Work to be completed — Read through the lines below and copy the ones holding the string "under".

Start of Exercise material

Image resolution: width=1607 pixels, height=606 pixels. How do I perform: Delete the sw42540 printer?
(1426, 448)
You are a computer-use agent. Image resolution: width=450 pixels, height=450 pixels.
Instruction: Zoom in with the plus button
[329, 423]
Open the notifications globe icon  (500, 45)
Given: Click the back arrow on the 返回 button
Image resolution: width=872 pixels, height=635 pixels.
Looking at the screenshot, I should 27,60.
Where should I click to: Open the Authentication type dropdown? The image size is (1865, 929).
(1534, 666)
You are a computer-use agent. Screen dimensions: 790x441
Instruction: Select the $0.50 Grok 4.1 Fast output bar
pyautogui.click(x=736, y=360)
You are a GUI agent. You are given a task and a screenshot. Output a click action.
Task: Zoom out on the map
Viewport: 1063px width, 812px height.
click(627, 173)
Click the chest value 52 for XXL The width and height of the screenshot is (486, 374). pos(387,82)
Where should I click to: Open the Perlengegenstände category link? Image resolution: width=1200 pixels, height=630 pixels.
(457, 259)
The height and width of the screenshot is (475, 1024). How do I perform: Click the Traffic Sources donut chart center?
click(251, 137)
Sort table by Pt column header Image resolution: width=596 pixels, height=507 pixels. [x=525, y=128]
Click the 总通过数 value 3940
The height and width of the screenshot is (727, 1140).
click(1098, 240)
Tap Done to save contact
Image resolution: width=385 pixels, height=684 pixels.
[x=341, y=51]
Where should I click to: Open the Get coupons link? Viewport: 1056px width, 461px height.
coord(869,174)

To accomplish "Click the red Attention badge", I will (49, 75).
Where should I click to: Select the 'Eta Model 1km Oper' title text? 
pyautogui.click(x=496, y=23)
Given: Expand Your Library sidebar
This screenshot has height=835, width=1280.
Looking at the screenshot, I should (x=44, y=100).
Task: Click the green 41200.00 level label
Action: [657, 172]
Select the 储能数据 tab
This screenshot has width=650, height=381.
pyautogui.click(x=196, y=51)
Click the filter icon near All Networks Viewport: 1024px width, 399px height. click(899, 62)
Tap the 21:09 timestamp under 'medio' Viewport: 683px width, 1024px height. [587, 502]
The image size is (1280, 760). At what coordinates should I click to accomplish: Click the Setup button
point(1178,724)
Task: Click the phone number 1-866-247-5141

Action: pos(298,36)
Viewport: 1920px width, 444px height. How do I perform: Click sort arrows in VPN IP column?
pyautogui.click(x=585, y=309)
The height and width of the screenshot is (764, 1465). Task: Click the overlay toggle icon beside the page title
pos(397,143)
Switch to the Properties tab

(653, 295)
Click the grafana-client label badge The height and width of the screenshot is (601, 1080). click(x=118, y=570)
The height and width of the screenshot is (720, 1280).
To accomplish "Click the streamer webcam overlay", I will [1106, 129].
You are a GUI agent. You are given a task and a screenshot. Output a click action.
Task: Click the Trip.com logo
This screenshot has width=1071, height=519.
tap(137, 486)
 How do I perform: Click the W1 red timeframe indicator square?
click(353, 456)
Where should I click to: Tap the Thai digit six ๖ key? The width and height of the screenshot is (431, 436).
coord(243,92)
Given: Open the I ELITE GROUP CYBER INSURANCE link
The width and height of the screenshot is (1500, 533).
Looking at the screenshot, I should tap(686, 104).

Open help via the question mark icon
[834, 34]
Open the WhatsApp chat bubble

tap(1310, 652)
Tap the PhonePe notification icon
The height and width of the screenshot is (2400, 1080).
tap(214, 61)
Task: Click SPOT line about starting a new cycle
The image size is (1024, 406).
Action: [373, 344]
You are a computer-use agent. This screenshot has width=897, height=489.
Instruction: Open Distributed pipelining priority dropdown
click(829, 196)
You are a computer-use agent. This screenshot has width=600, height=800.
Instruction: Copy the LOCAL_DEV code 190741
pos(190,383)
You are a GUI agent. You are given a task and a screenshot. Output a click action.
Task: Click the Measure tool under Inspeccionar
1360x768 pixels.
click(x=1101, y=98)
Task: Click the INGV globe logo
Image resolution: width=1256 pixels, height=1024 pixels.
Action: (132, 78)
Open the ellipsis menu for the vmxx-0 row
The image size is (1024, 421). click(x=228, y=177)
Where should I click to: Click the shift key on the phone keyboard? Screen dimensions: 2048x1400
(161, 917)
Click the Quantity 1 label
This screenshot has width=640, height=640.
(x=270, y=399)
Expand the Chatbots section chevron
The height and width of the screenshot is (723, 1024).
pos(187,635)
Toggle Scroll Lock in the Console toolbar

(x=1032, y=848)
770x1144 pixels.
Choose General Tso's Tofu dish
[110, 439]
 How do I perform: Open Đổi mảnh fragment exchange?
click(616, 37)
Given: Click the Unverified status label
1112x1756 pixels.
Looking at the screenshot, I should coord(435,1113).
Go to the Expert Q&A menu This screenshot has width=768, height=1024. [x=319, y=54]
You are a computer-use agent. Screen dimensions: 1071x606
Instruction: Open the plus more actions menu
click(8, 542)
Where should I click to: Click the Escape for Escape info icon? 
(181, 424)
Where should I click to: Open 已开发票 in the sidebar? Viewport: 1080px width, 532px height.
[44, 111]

End of Exercise material

Finished task —
Tap the 21:09 timestamp under 'medio' Viewport: 683px width, 1024px height. [587, 502]
Task: Click the Measure tool under Inspeccionar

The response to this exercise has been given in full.